As my colleagues at mountain-bike-mad Ventures West will testify, I’ll never be confused with some high-flying North Shore downhiller. Lately, however, I have gotten a little better, having upped my riding again after becoming the proud owner of a Santa Cruz Blur LT. (My five-year-old says he one day want to have a “BLT” just like his Dad, but I digress.)
Anyway, as I’ve been riding the trails of southern California, especially some of the rocky, rutted, and steep ones around Mission Trails Park, I have discovered a few things — all of which, it turns out, are at least as important in business:
- Look only where you want to go. If you want to go between rock X and rock Y, look between rock X and rock Y. Be aware that the two rocks are there, for sure, but looking at either or both will just mean you crash into one or both. Guaranteed.

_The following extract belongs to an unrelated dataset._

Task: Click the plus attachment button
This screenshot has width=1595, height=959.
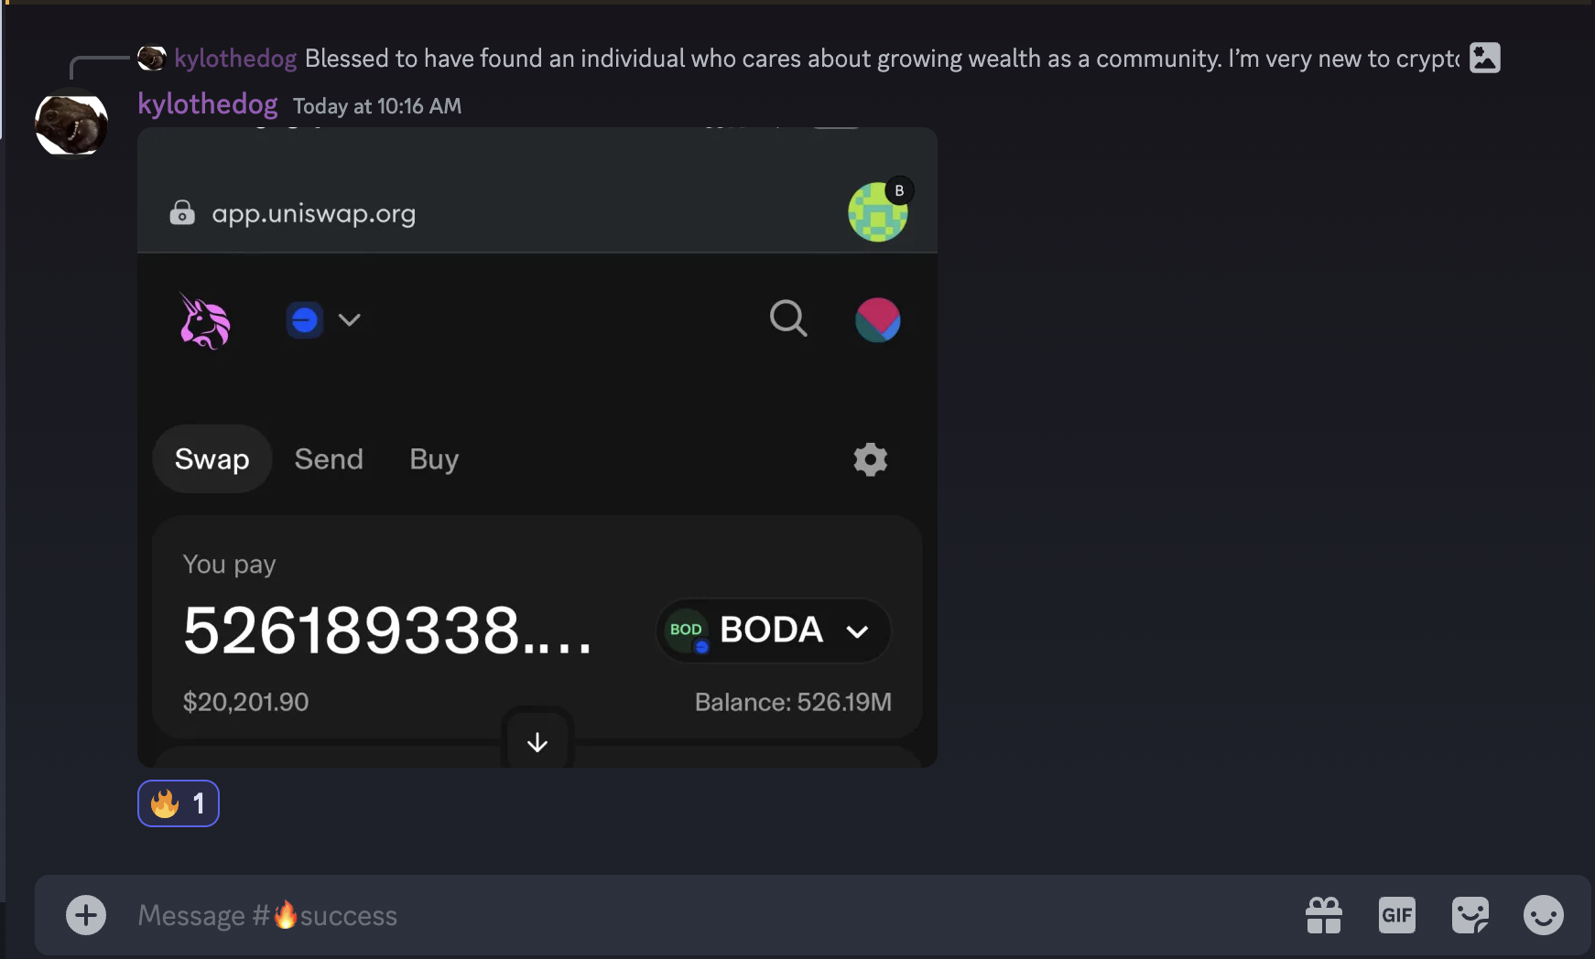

- Embrace crashing. Speaking of crashing, nothing makes it more likely that you’ll crash than worrying about crashing. You ride worse, more tentatively, and generally badly. Assume that falling won’t kill you and things suddenly get much easier, and you’ll likely fall less.

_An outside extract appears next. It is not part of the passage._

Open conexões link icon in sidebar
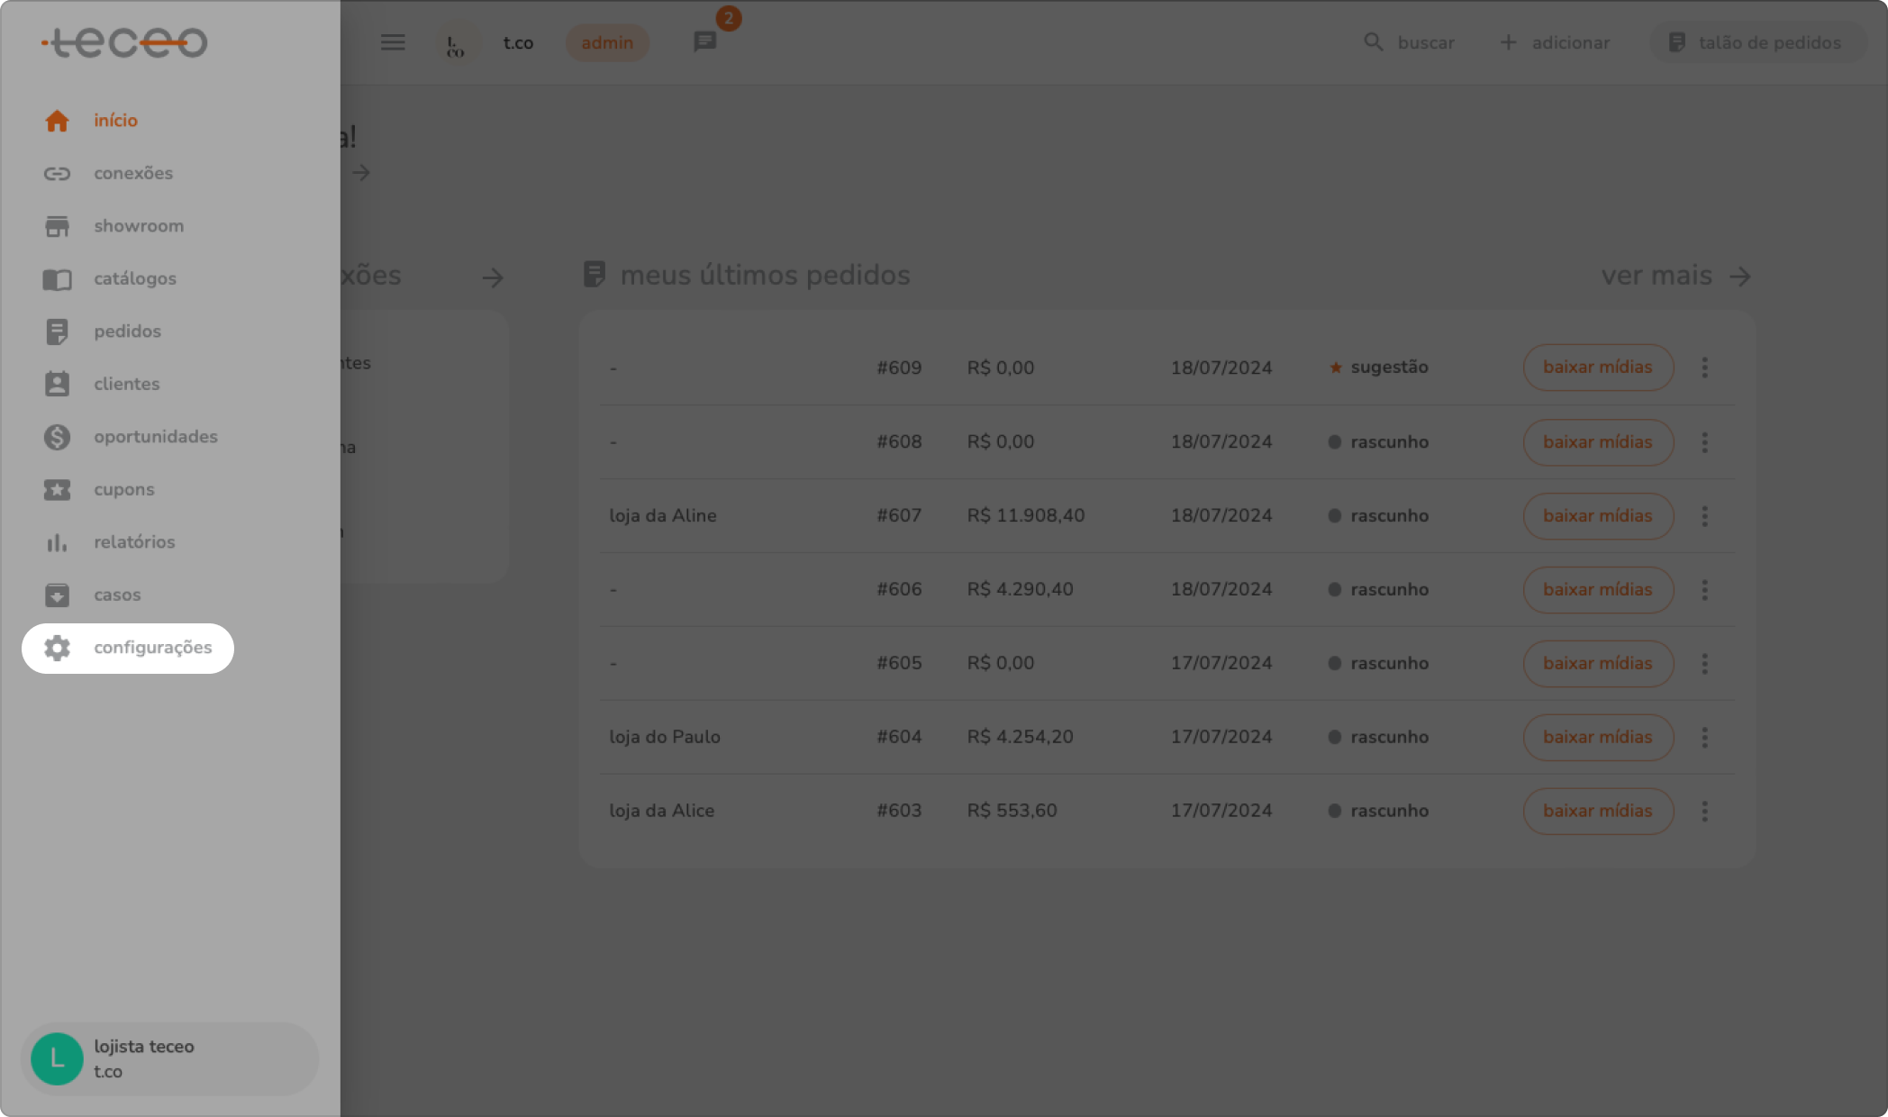This screenshot has height=1117, width=1888. 57,174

- Look past the apex of turns. When doing a curve on a trail at speed, looking at the apex of the curve, or the track in front of you, will generally cause you to not turn sharply enough, often result in a high-speed encounter with trail-side chaparral. You have to look through the curve, covering off the nearby stuff with your peripheral vision. In essence, you need to look far ahead to manage what’s up close.
- Go faster. It is a continual source of amazement to me how many things get way easier if you go faster. There are these big-ish rocks called “baby heads” all over one trail, and if you try to do them slowly they will beat you up and make you fall. Hit ’em at speed, however, and you go blasting right through. Sometimes you just have to push off and let go of the brakes, and amazing things happen.
- Assume you can do what was impossible yesterday. Speaking of pushing off, I find I ride much better if I come in with no assumptions about what’s possible, or even what part of a ride I failed to do that last time I rode it. I just go and assume every part is possible. Works miracles.
- Know your limits. I have limits. I won’t be doing any triple-back-flips off North Shore medieval torture devices any time soon. Make that ever. And I’m okay with that. A man’s gotta know his limitations.
- Think less. The more I think the worse I do. Sure, I scan ahead, pick a line, and generally work out what I’m planning to do, but then I just blast along and assume I’ll improvise when and where it matters. When I over-plan and over-think all that happens is that I don’t do something the way I wanted, and then overheat the mental CPU trying to recompute the problem, and usually hit a tree.
- Go slower. There are times when you have to go slow, like realllllly slow, to the point of a trackstand. it used to be I would panic when I was standing still on the trail — there is a well-established part of me that likes to be in perpetual motion — but once you embrace non-movement it’s fairly remarkable how freeing it is to completely re-vector yourself from a standing start.